Navigating the Balance Between Exciting Technologies and Real-World Use Cases

Any conversations around these exciting technologies should be balanced with discussions of well-defined, real-world use cases. A use case, or a user’s story to tell, will resonate with any audience. The panelists discussed two schools of thought here: you can either focus heavily on the user story and avoid any technical concepts in initial conversations, or you can focus on the specific business value to paint a larger picture (the timing, what your organization wants to go after, and the rationale behind investing in semantic technologies). Both approaches are valid but should be considered for the particular audience.

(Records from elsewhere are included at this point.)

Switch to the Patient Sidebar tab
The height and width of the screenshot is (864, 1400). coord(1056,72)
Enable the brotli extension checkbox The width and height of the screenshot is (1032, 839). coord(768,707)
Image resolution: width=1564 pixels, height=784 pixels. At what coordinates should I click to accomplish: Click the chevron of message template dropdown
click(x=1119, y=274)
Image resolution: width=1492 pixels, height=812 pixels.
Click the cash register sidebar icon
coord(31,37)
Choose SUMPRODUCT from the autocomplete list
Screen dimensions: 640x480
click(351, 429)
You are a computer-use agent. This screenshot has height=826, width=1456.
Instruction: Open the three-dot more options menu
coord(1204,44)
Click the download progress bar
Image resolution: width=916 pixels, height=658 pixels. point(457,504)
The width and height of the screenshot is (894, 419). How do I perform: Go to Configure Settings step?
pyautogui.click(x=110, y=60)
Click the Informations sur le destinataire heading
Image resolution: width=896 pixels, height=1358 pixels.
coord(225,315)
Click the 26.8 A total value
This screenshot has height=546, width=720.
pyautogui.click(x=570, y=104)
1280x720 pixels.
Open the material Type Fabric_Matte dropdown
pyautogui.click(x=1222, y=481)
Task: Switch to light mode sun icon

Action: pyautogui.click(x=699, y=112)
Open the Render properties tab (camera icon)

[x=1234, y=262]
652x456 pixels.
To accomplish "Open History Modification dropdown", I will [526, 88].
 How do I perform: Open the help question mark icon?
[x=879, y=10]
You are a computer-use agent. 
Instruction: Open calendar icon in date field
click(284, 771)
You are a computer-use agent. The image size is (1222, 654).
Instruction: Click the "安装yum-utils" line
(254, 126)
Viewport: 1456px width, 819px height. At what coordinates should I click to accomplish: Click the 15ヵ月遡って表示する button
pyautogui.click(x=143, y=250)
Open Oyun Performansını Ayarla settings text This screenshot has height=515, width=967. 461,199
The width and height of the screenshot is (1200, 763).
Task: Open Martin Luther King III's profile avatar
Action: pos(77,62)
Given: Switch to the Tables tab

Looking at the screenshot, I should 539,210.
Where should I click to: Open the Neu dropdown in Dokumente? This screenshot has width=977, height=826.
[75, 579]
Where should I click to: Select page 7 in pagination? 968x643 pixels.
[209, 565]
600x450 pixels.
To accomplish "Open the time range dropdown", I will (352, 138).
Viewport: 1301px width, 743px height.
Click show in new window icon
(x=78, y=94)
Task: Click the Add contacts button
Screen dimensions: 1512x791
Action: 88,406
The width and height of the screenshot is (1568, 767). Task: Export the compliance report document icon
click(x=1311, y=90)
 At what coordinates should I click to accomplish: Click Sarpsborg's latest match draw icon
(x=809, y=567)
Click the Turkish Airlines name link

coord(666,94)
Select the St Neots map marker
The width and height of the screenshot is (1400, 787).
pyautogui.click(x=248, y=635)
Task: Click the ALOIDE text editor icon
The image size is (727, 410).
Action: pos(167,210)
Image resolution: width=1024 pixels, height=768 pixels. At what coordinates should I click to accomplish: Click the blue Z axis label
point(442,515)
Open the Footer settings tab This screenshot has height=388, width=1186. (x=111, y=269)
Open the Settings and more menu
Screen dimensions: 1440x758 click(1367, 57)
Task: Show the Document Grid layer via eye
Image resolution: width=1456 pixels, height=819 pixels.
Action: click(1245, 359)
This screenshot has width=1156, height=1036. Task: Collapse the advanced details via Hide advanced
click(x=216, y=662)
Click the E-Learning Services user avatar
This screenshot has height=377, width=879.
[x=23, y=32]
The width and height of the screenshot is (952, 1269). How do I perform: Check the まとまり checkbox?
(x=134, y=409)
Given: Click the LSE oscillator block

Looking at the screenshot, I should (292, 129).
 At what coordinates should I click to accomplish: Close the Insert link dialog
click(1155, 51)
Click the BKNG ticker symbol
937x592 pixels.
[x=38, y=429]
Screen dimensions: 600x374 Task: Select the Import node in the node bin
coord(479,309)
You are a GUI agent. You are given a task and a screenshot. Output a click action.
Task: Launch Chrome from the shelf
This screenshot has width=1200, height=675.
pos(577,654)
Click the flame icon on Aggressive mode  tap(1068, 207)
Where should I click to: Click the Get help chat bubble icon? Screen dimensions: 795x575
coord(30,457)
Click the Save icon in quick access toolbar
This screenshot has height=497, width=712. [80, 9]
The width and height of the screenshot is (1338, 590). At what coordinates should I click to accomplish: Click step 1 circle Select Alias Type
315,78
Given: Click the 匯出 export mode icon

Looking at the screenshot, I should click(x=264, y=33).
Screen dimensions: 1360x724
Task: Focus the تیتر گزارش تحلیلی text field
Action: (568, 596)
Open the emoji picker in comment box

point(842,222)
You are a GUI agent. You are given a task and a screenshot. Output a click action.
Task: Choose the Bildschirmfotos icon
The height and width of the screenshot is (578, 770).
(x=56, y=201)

It’s also important to conduct the aforementioned conversations with a skeptical mind. The Semantic Layer holds immense potential, but it’s not right for every organization. For organizations with data products that involve multiple complex data sources to be integrated, a Semantic Layer is invaluable and will warrant the investment costs. But for smaller organizations, the Semantic Layer may simply be a consideration to learn more about for future growth and scale. This skepticism can save a lot of time and money, setting expectations early that the right approach to a Semantic Layer is starting small, building on 1-2 integrations and a common data model, and staying grounded in a prioritized use case to more easily prove out and measure value.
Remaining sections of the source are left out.